*Task details*: Copy each line of the data below word for word, from the first line to the last.

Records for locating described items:
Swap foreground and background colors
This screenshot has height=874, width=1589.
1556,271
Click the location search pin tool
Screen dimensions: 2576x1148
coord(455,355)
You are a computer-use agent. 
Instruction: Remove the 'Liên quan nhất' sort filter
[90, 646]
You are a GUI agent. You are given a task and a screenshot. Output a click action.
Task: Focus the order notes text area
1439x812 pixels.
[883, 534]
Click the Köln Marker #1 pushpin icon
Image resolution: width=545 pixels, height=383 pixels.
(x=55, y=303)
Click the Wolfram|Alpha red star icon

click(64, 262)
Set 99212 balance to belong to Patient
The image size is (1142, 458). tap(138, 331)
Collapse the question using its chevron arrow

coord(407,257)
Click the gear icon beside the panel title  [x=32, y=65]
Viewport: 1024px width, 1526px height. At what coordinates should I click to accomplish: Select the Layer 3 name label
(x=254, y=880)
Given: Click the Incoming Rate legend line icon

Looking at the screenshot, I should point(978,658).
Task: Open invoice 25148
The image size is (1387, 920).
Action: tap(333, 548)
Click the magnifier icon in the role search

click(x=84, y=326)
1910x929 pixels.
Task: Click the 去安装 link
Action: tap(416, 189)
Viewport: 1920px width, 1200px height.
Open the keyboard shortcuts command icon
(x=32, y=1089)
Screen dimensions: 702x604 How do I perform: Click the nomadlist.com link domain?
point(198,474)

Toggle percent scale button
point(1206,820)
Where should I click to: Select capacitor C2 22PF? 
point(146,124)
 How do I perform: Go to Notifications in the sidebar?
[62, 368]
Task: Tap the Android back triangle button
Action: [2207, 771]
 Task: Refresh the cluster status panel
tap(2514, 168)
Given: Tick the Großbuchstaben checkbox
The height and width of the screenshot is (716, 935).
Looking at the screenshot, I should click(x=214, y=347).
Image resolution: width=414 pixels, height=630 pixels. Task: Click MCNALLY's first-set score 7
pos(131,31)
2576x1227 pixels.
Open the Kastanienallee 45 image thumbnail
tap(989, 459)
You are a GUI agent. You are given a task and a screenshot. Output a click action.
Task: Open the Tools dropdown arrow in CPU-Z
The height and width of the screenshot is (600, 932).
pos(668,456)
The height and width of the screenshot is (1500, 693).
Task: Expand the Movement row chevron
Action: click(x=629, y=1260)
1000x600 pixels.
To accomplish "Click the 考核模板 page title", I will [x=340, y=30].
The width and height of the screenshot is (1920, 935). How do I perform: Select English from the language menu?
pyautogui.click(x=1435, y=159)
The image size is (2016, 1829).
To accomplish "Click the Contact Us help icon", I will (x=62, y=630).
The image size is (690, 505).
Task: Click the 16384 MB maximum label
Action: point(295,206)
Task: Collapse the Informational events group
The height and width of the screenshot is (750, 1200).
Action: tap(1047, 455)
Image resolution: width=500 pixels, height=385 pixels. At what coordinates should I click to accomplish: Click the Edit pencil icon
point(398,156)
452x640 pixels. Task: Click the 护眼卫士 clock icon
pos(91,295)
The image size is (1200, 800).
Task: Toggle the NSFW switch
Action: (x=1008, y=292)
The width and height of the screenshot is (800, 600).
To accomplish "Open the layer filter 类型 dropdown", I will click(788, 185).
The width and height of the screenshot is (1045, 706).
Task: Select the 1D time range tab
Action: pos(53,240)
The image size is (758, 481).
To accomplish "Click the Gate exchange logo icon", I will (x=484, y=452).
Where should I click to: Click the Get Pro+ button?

*Reply to the exercise*:
Swap foreground and background colors
This screenshot has height=874, width=1589.
1556,271
Click the location search pin tool
Screen dimensions: 2576x1148
coord(455,355)
You are a computer-use agent. 
Instruction: Remove the 'Liên quan nhất' sort filter
[90, 646]
You are a GUI agent. You are given a task and a screenshot. Output a click action.
Task: Focus the order notes text area
1439x812 pixels.
[883, 534]
Click the Köln Marker #1 pushpin icon
Image resolution: width=545 pixels, height=383 pixels.
(x=55, y=303)
Click the Wolfram|Alpha red star icon

click(64, 262)
Set 99212 balance to belong to Patient
The image size is (1142, 458). tap(138, 331)
Collapse the question using its chevron arrow

coord(407,257)
Click the gear icon beside the panel title  [x=32, y=65]
Viewport: 1024px width, 1526px height. At what coordinates should I click to accomplish: Select the Layer 3 name label
(x=254, y=880)
Given: Click the Incoming Rate legend line icon

Looking at the screenshot, I should point(978,658).
Task: Open invoice 25148
The image size is (1387, 920).
Action: tap(333, 548)
Click the magnifier icon in the role search

click(x=84, y=326)
1910x929 pixels.
Task: Click the 去安装 link
Action: tap(416, 189)
Viewport: 1920px width, 1200px height.
Open the keyboard shortcuts command icon
(x=32, y=1089)
Screen dimensions: 702x604 How do I perform: Click the nomadlist.com link domain?
point(198,474)

Toggle percent scale button
point(1206,820)
Where should I click to: Select capacitor C2 22PF? 
point(146,124)
 How do I perform: Go to Notifications in the sidebar?
[62, 368]
Task: Tap the Android back triangle button
Action: [2207, 771]
 Task: Refresh the cluster status panel
tap(2514, 168)
Given: Tick the Großbuchstaben checkbox
The height and width of the screenshot is (716, 935).
Looking at the screenshot, I should click(x=214, y=347).
Image resolution: width=414 pixels, height=630 pixels. Task: Click MCNALLY's first-set score 7
pos(131,31)
2576x1227 pixels.
Open the Kastanienallee 45 image thumbnail
tap(989, 459)
You are a GUI agent. You are given a task and a screenshot. Output a click action.
Task: Open the Tools dropdown arrow in CPU-Z
The height and width of the screenshot is (600, 932).
pos(668,456)
The height and width of the screenshot is (1500, 693).
Task: Expand the Movement row chevron
Action: click(x=629, y=1260)
1000x600 pixels.
To accomplish "Click the 考核模板 page title", I will [x=340, y=30].
The width and height of the screenshot is (1920, 935). How do I perform: Select English from the language menu?
pyautogui.click(x=1435, y=159)
The image size is (2016, 1829).
To accomplish "Click the Contact Us help icon", I will (x=62, y=630).
The image size is (690, 505).
Task: Click the 16384 MB maximum label
Action: point(295,206)
Task: Collapse the Informational events group
The height and width of the screenshot is (750, 1200).
Action: tap(1047, 455)
Image resolution: width=500 pixels, height=385 pixels. At what coordinates should I click to accomplish: Click the Edit pencil icon
point(398,156)
452x640 pixels. Task: Click the 护眼卫士 clock icon
pos(91,295)
The image size is (1200, 800).
Task: Toggle the NSFW switch
Action: (x=1008, y=292)
The width and height of the screenshot is (800, 600).
To accomplish "Open the layer filter 类型 dropdown", I will click(788, 185).
The width and height of the screenshot is (1045, 706).
Task: Select the 1D time range tab
Action: pos(53,240)
The image size is (758, 481).
To accomplish "Click the Gate exchange logo icon", I will (x=484, y=452).
Where should I click to: Click the Get Pro+ button?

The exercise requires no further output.